A judge who was taunted by Donald Trump during the presidential campaign sided with the president Tuesday on a challenge to building a border wall with Mexico, removing what could have been a major obstacle to the signature campaign pledge.

U.S. District Judge Gonzalo Curiel rejected arguments by the state of California and advocacy groups that the administration overreached by waiving laws requiring environmental and other reviews before construction can begin. Plaintiffs in the lawsuit said a 2005 a law that gave the Homeland Security secretary broad authority to waive the reviews had expired.

"Big legal win today," Trump tweeted in response to the ruling. He didn't mention his prior remarks about the judge.

Trump berated Curiel during the campaign for his handling of fraud allegations against now-defunct Trump University, suggesting the Indiana-born judge's Mexican heritage reflected a bias.

Curiel mentioned his roots in his 101-page ruling Tuesday when he cited another native of the state, U.S. Supreme Court Chief Justice John Roberts, who wrote in another case that courts should not make policy judgments.

"The court cannot and does not consider whether the underlying decisions to construct border barriers are politically wise or prudent," Curiel wrote.

The lawsuit was the first major legal challenge to the wall under Trump and the latest legal challenge to fail over the years.

The Center for Biological Diversity, which sued along with the state of California and three advocacy groups, said it would appeal.

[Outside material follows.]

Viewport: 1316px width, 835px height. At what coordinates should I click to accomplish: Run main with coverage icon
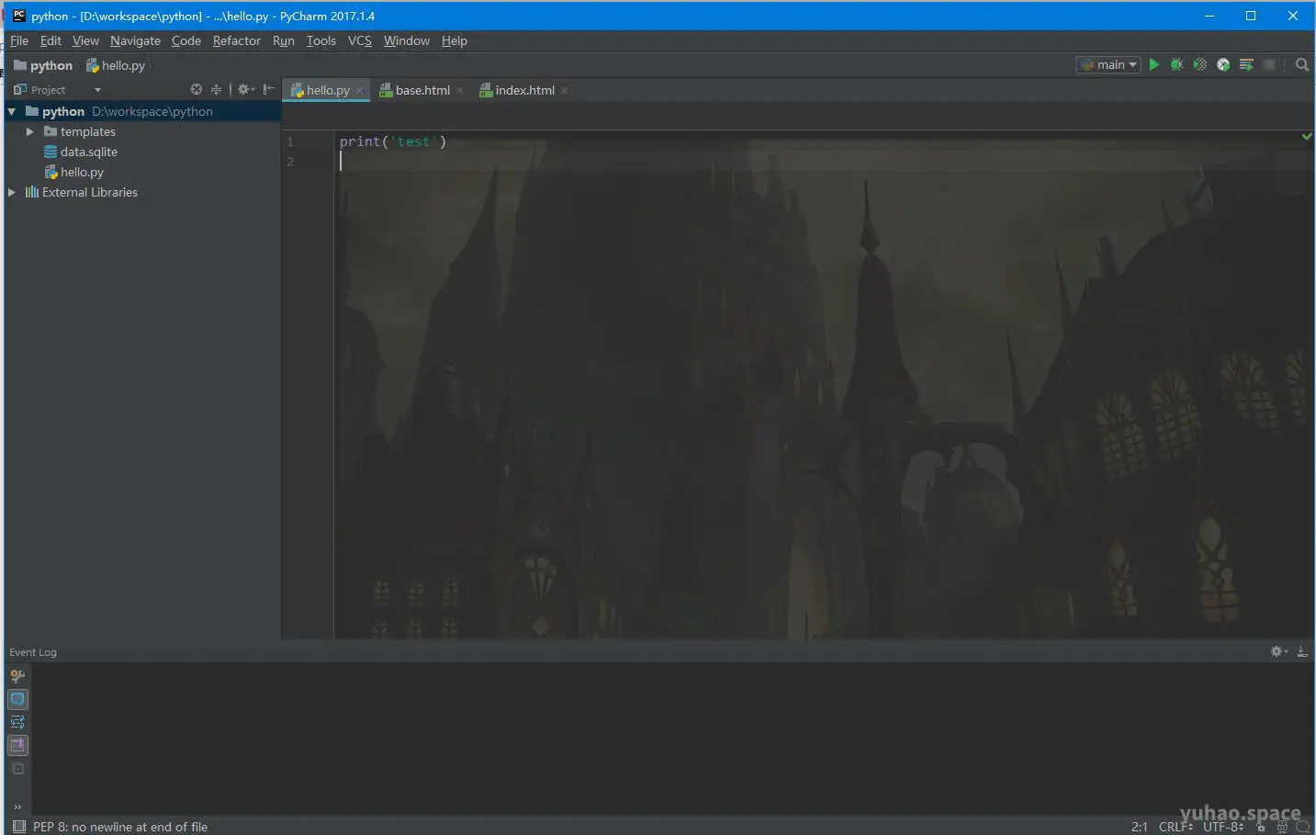point(1199,64)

"They're giving unprecedented, sweeping power to an unelected agency chief to ignore dozens of laws and crash through hundreds of miles of spectacular borderlands," attorney Brian Segee said, referring to the head of Homeland Security. "This is unconstitutional and shouldn't be allowed to stand."

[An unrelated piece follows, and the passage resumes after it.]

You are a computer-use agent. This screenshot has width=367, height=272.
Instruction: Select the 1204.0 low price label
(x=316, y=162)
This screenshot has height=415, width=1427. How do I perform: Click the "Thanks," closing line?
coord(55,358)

California Attorney General Xavier Becerra said, "We will evaluate all of our options and are prepared to do what is necessary to protect our people, our values, and our economy from federal overreach."

The Animal Legal Defence Fund said it may ask the U.S. Supreme Court to intervene. The Sierra Club said the environmental and other reviews are critical to protecting border communities, but the group didn't discuss its next step.

U.S. Justice Department spokesman Devin O'Malley welcomed the decision, saying Congress granted authority to build a wall without delay and that the administration is pleased it can continue "this important work vital to our nation's interests."